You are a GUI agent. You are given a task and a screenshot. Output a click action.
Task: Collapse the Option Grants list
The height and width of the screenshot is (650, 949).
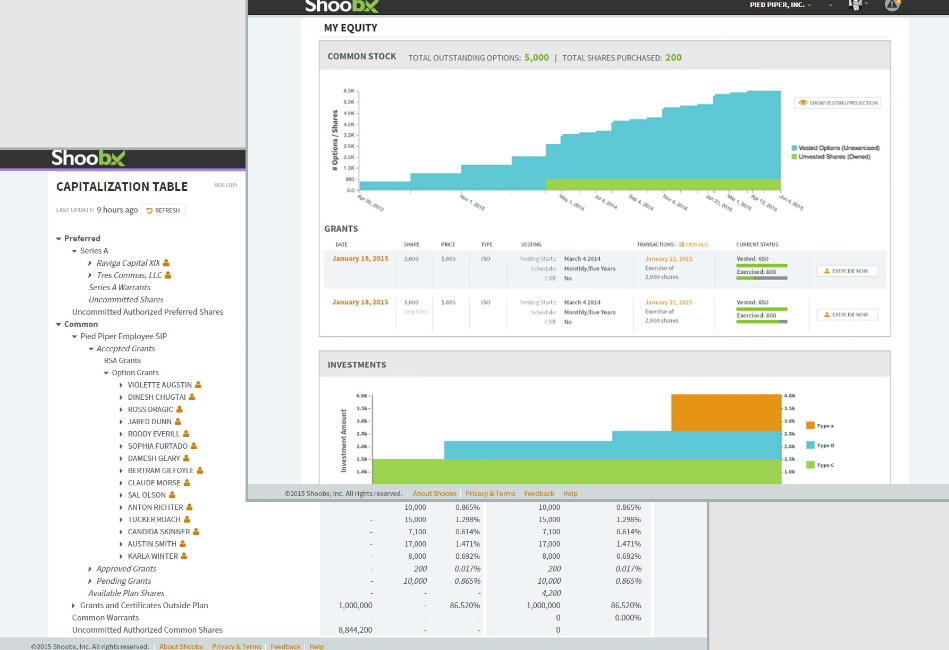tap(106, 373)
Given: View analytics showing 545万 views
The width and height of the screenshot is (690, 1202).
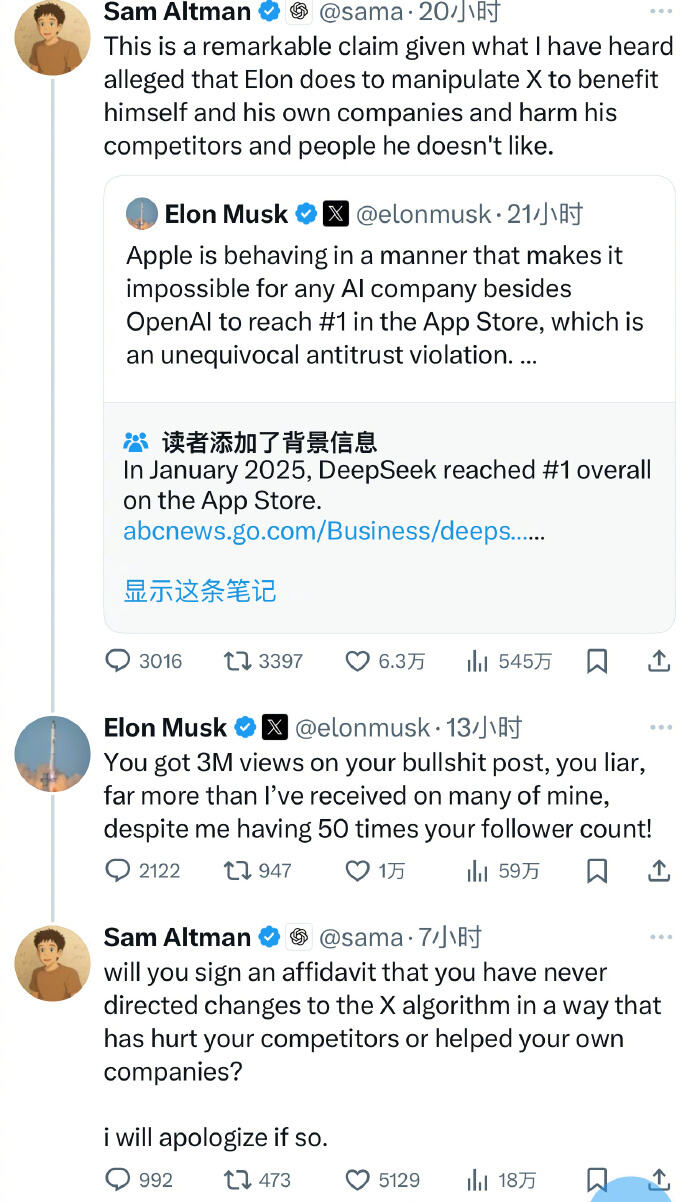Looking at the screenshot, I should 477,661.
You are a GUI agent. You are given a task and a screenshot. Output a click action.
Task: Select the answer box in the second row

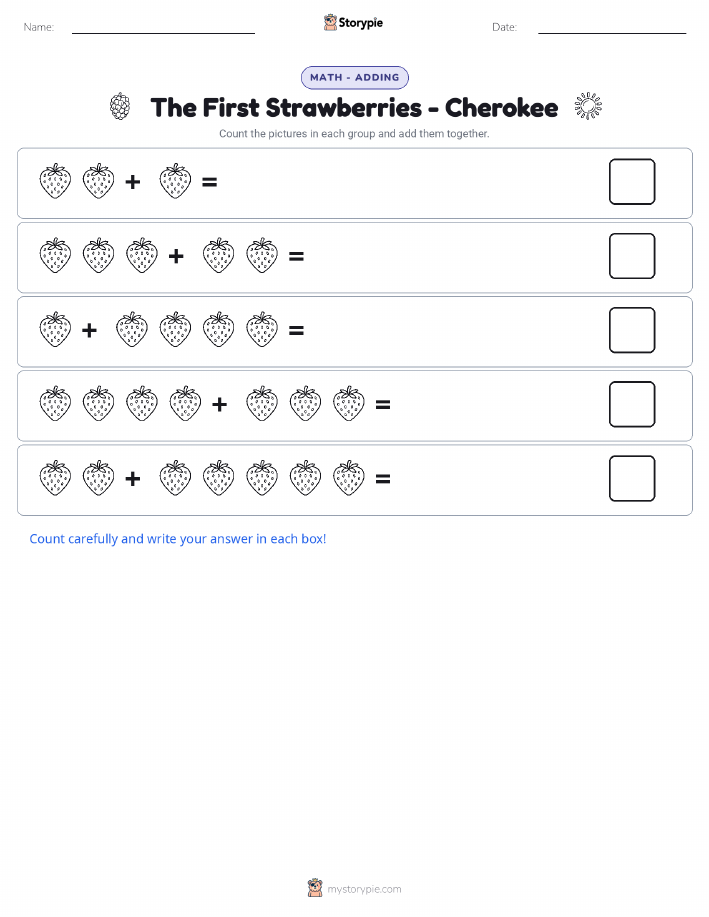click(x=632, y=256)
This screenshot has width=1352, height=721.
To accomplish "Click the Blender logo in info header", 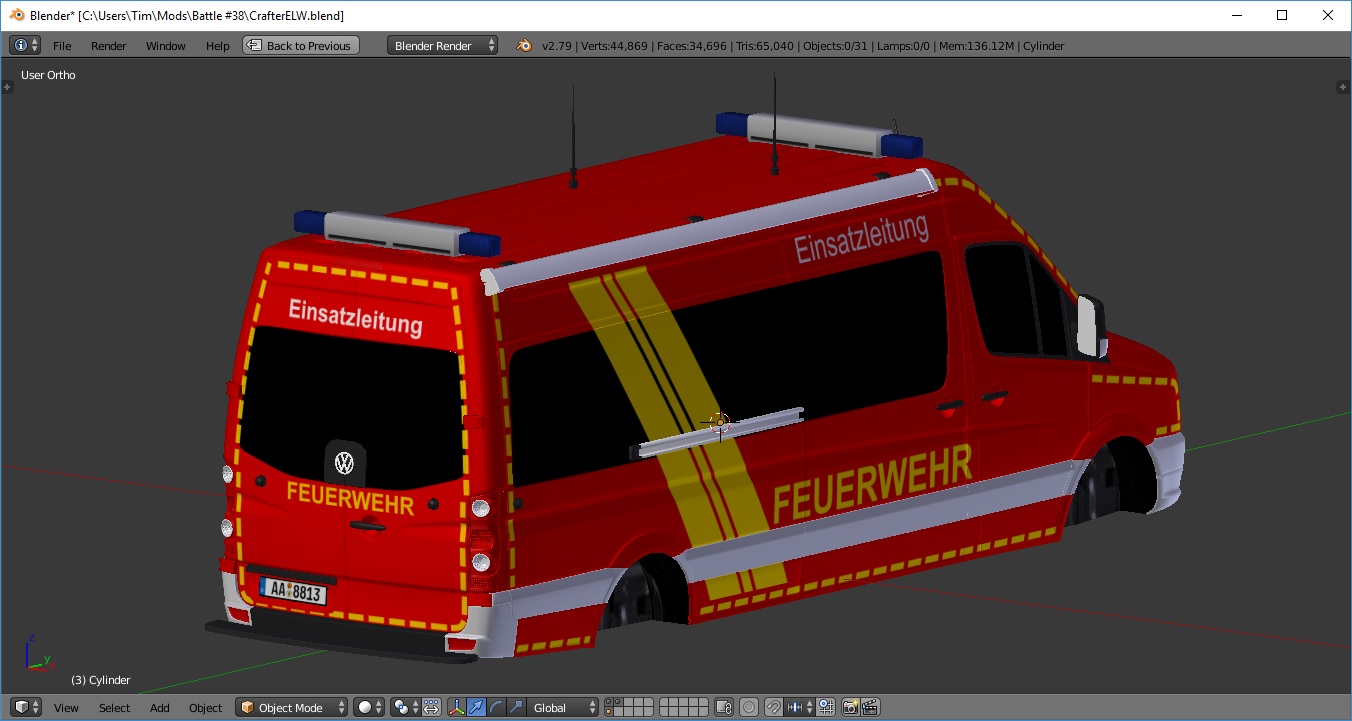I will 524,46.
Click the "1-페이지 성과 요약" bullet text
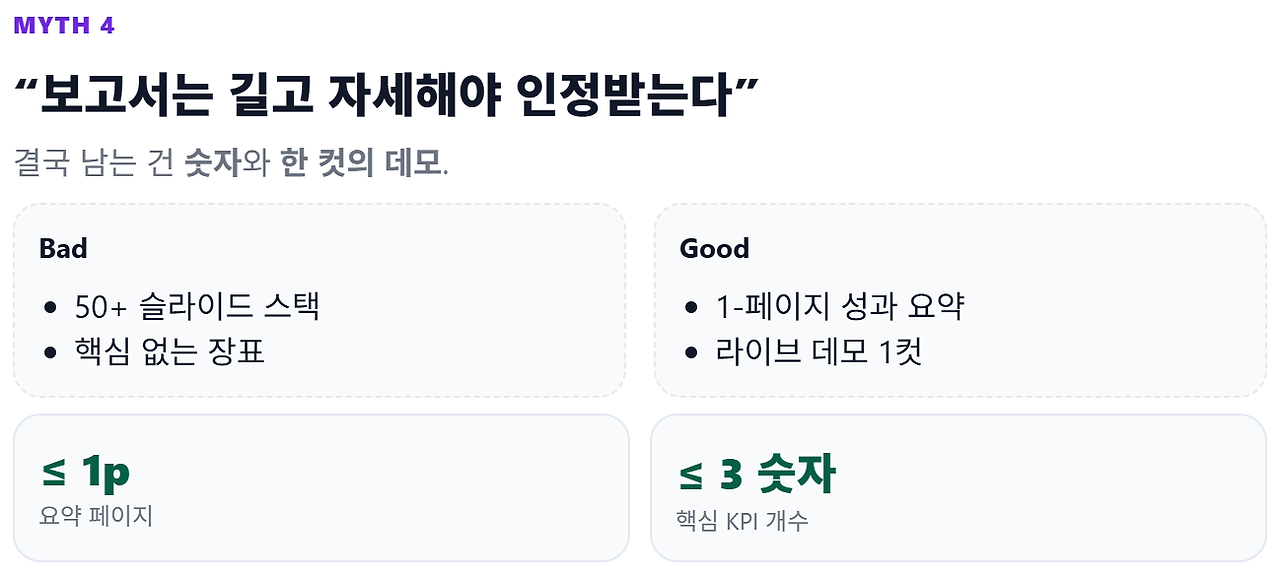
********************
• **GOAL OF THE EXERCISE**: Reproduce the data above word for word from its first line through the line that holds "Given: View analytics showing 545万 views", both ends included; skip pictures.

• **SOLUTION TO THE EXERCISE**:
You are a GUI agent. You are given a task and a screenshot. Output a click action.
Task: Collapse the Option Grants list
The height and width of the screenshot is (650, 949).
tap(106, 373)
Given: View analytics showing 545万 views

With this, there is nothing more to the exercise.